A sus 35 años, Manu Ginóbili buscará desde mañana su cuarto anillo de la NBA, la liga de básquetbol más importante del planeta. La misión para el bahiense, junto a su equipo, San Antonio Spurs, no será nada sencilla pues deberá toparse contra el actual campeón, los Miami Heat, que tiene en LeBron James su arma fundamental buscando el bicampeonato. La serie largará en el American Airlines Arena, de Miami, debido a que la ventaja de la localía en esta serie al mejor de siete partidos es para el Heat.

Miami accedió a la final de la NBA tras batallar mucho en la final de la Conferencia Este ante Indiana Pacers. Recién en el séptimo partido disputado antenoche pudo doblegar a su rival mediante el 99-76 que liquidó la historia por 4-3. LeBron James resultó la gran figura de la serie al promediar 26 puntos, 7 rebotes y 6 asistencias. El alero estuvo bien secundado por las otras estrellas del equipo como Dwayne Wade (14 puntos y 4 asistencias de promedio) y Chris Bosch (11 puntos y 4 rebotes).

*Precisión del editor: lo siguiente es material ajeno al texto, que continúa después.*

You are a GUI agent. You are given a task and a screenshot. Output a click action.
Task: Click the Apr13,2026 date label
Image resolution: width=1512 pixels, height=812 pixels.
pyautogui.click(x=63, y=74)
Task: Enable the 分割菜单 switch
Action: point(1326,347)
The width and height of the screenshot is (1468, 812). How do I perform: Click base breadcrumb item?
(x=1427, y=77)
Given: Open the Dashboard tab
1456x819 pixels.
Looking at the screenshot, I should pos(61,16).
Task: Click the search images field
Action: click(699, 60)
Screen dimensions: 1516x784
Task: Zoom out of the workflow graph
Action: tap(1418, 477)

Se tratará de una serie dura para los Spurs, que cuenta con un promedio de edad del plantel más que elevado: 32 años. De hecho, de todos los equipos que arrancaron la NBA esta campaña fueron los más "viejos’. Manu, al igual que Tim Duncan y Tony Parker, las otras figuras texanas, saben que es probable que no exista otra final en sus carreras. El desafío será supremo y más aún teniendo que quitarle la ventaja de localía al actual monarca. Lo positivo para San Antonio es que llega más que descansado pues en la final de la Conferencia Oeste barrió 4-0 a Memphis y no juegan hace ocho días.

Los antecedentes en esta temporada favorecen al Heat pues ganó los tres partidos. En Miami, se impuso 104-101 y 105-100, mientras que en Texas triunfó por 88-86, pese a no contar con LeBron James por una lesión.